Republican nominee tries to court blacks and Hispanics, but another group that leans Democratic gets less attention.
There is a third group that gets less attention, but one that provides Democrats a similar strategic edge: Asian-Americans.
Asian-Americans are the nation’s fastest-growing racial group. More than nine million of them will be eligible to vote in November, up 16% from four years ago.
The bad news for Republicans is that this growth in the Asian-American electorate appears to be accompanied by an increasing tilt toward the Democrats. One national poll of Asian-American voters earlier this year found a 12-point increase in those who identify as Democrats since 2012, to 47% from 35%.
For Mr. Trump and his party, Asian-Americans are another example of how his get-tough stance on immigration represents a two-edged sword. It has helped galvanize support and drive up enthusiasm among working-class whites, many of whom think immigration has damaged them economically and undermined the American culture they have known. Meanwhile, on the sliding scale of the diverse American electorate, votes gained there are offset by votes lost to groups who hear chants of “build that wall” as an ominous sign.
Still, the hole he and his party faces appears to be deep, including with Asian-American voters.
A survey earlier this year by the Asian and Pacific Islander American Vote project, a nonpartisan organization that works to mobilize voters of Asian heritage, found that 61% of Asian-American registered voters held an unfavorable view of Mr. Trump, while a nearly identical share held a favorable view of Mrs.

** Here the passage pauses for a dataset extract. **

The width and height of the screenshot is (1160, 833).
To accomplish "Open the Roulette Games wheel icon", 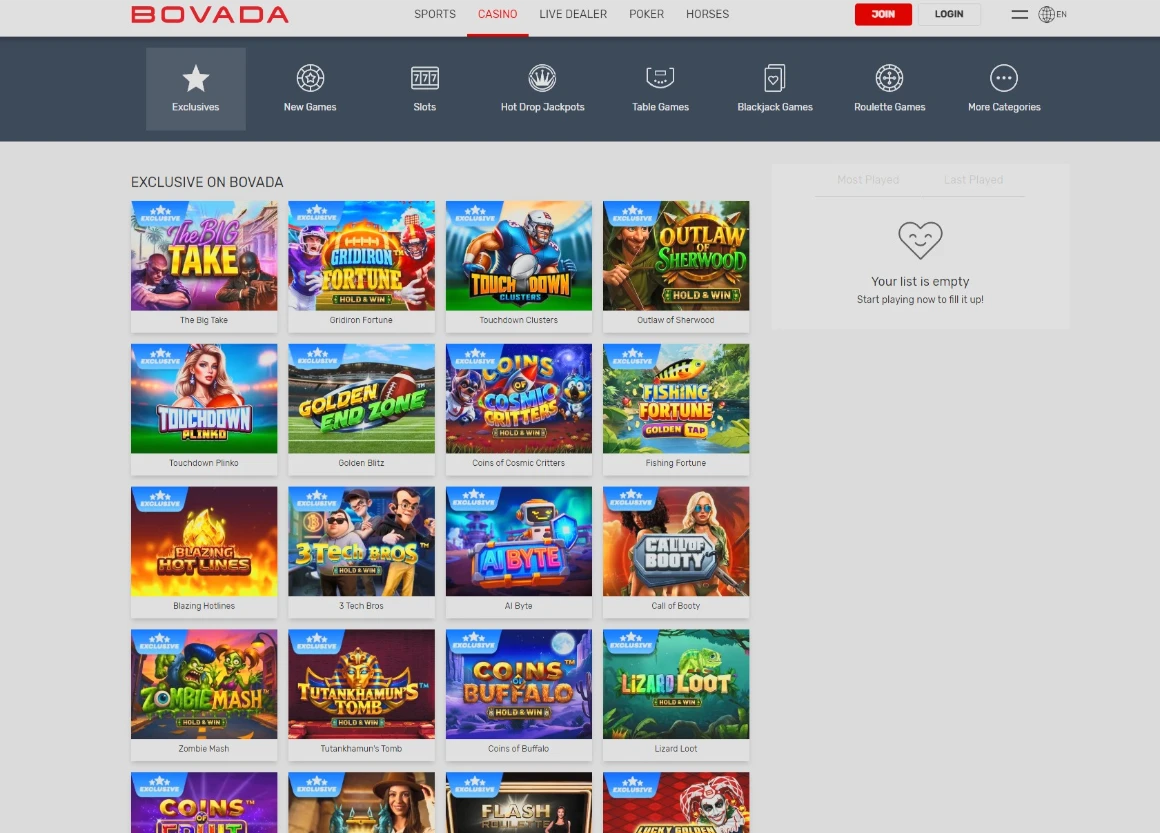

Clinton. The same survey found that 40% said they would vote against a candidate who expressed “strongly anti-immigrant views,” even if they agreed with that candidate on other issues.
Such readings frustrate Republicans who think Asian-Americans ought to have a more natural affinity with the GOP. While Asian-Americans are hardly monolithic—they include those with roots in the Philippines, Korea, China and Vietnam as well in the Asian subcontinent countries of India and Pakistan—many have a wide entrepreneurial streak that would seem in sync with Republican policies.

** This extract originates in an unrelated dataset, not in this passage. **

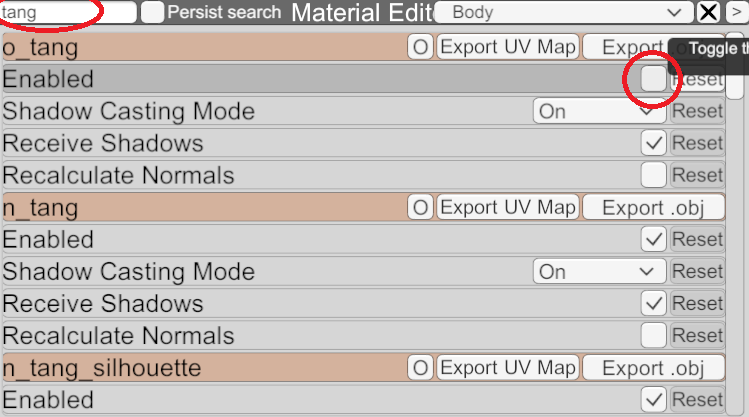Close the Material Editor with the X button

(708, 12)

Surveys suggest they aren’t strongly rooted in either party, and aren’t especially liberal. The APIAVote survey showed 23% called themselves liberal, 19% conservative and a whopping 48% moderate.
But many of these Asian-Americans also are making their marks in the high-tech world, where Mr. Trump’s immigration policies are unpopular. Moreover, there are signs that Democratic outreach to Asian-Americans has simply been better than that of the Republicans.
So what difference does all this make, now and in the future? Nationally, the impact of Asian-Americans isn’t huge. They make up only about 4% of eligible voters. But in some key battleground states their impact will be significantly larger. In addition to Virginia, Asian-Americans make up 9% of the electorate in Nevada, 7% in New Jersey and 3.1% in Minnesota. In California, they make up almost 15% of the electorate.
Like Hispanics, Asian-Americans’ political activism hasn’t always matched their numbers, but that may be changing. The number of Asian-Americans running for Congress rose to 40 this year from eight just eight years ago. In one of the nation’s most prominent Senate races, Democratic Rep. Tammy Duckworth of Illinois, an Asian-American fluent in Thai and Indonesian, is seeking to knock off Republican Sen. Mark Kirk.
Long-term trends mean the impact of Asian-Americans will only rise. Immigration from Asia is rapidly overtaking immigration from Latin America as the largest source of new arrivals. The Pew Research Center says Asians already outnumber Hispanics among immigrants who have arrived in the last five years, partly because of a sharp drop in immigration from Mexico. By 2065, a Pew Research Center study says, Asians will outnumber Hispanics among all immigrants.
That’s the real reason Republicans ought to be worried about their standing with Asian-Americans. They are arriving as a full-fledged political force, and 2016 is only the start.